Your BFF is going through a seriously tough time. Maybe they’ve got a huge deadline at work, or a family crisis, or an ongoing health problem, or boyfriend drama. Whatever the cause is, they’re seriously stressed out and, like the good friend you are, you want to help them feel better. Here are eight techniques you should try to support and encourage your stressed-out friend wherever they are in life.
Know their preferred coping mechanisms.
Different people react to stress differently. Some people want to talk it out, constantly processing their feelings until the stressor is gone. Others prefer to distract themselves with work, chores and other projects rather than dwelling on their feelings. Know your friend’s preferred coping method and offer support accordingly. If your friend doesn’t like to wallow in their feelings, constantly pressuring them to talk things out will only make them more stressed. If you want to be truly helpful, remember that they may not have the same coping mechanism as you, and keep the focus on them and how they’re dealing with the stress.
Help distract them.
Sometimes what your friend needs most isn’t a pep talk, but rather something to take their mind off whatever is stressing them out. Brainstorm some stress-busting activities you can do together. Maybe you can throw on some cute sports bras and take an exercise class together, or go for a picnic outside, or just have a low-key wine night at home. Consider what your friend likes to do and what helps them destress and volunteer to take care of the coordination details so they don’t have to add one more thing to their to-do list.
Check-in with them.
When you’re in a really stressful situation, it’s easy to feel like nobody knows or cares about what’s happening to you. A simple check-in via your friend’s preferred method of communication, even if it’s just a quick text, reminds them that they’re not alone and that someone else is thinking about them. Even if your friend doesn’t want to have an in-depth conversation right that second, just letting them know that they’re on your mind might do them a world of good. Make sure to choose a check-in method that your friend will appreciate. For example, some people love phone calls, while getting an out-of-the-blue ring will cause some people’s blood pressure to spike immediately.

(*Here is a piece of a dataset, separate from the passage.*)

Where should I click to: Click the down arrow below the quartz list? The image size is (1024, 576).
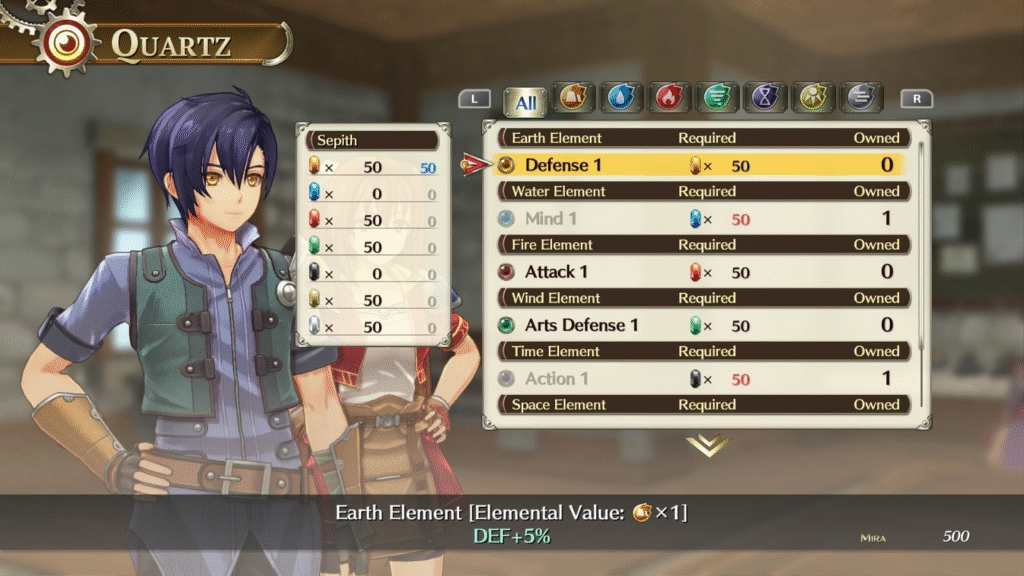click(707, 445)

Offer them some perspective.
When people are really stressed, they often catastrophize, imagining the absolute worst-case scenario even if the chances of them happening are very slim (or even nonexistent). As a friend, you can provide a much-needed reality check and gently remind them that the worst-case scenario probably won’t come to pass—and even if it does, it probably won’t be as bad as they fear it will be. This reminder might be just what your friend needs to pull them out of a stressful spiral.
Avoid toxic positivity.
Toxic positivity refers to the belief that you should completely ignore all your negative emotions and focus on being relentlessly positive. While you might have good intentions in constantly encouraging your friends to look on the bright side, this encourages them to repress their feelings and invalidates their emotions. Instead, acknowledge their feelings, be they positive or negative, and help them explore what those feelings mean. For instance, if they’re constantly sad and angry over their job, then they might need to seek out some new opportunities rather than trying to constantly maintain a good attitude in a bad environment.
Give them some motivation.
Everybody needs a hype person, and this is especially true in a stressful situation. Instead of shaming your friend for not being positive enough, commit to hyping them and encouraging them that they can do this. It often helps to have concrete examples in mind of past situations where your friend did succeed or persevere. When people are in a stressful situation, they often focus on the bad and selectively forget the good, so they might need a little push to remember times that they did in fact succeed in the face of odds.
Take something off their plate.
Speaking of to-do lists, in some situations, the best thing you can do for a stressed-out friend is to help them with some boring yet necessary tasks. When it’s really crunch time, they might not have the time or space to take care of basic tasks, such as cooking or cleaning. Offering to drop off some food during an especially bad week might be just the pick-me-up they need to make it through a stressful time. It might not be as exciting as a wine night, but it’s sure to be appreciated!
Give them gifts they will love.
If receiving gifts is your friend’s love language, then giving them something special might be just what they need to feel better. Make sure to give them a present they will want to receive. If they live in lazy day outfits, then don’t give them a super expensive power suit! It doesn’t have to be big or expensive to make an impact. It just has to be personal. You can even write them a handwritten card if you don’t really have room in the budget for gifts right now. Sometimes, it really is the thought that counts.
You probably can’t remove the stress from your friend’s life, but there are other things you can do to encourage them during this trying time. Try one or more of these eight tips to help your stressed-out friend when they’re overwhelmed and under pressure.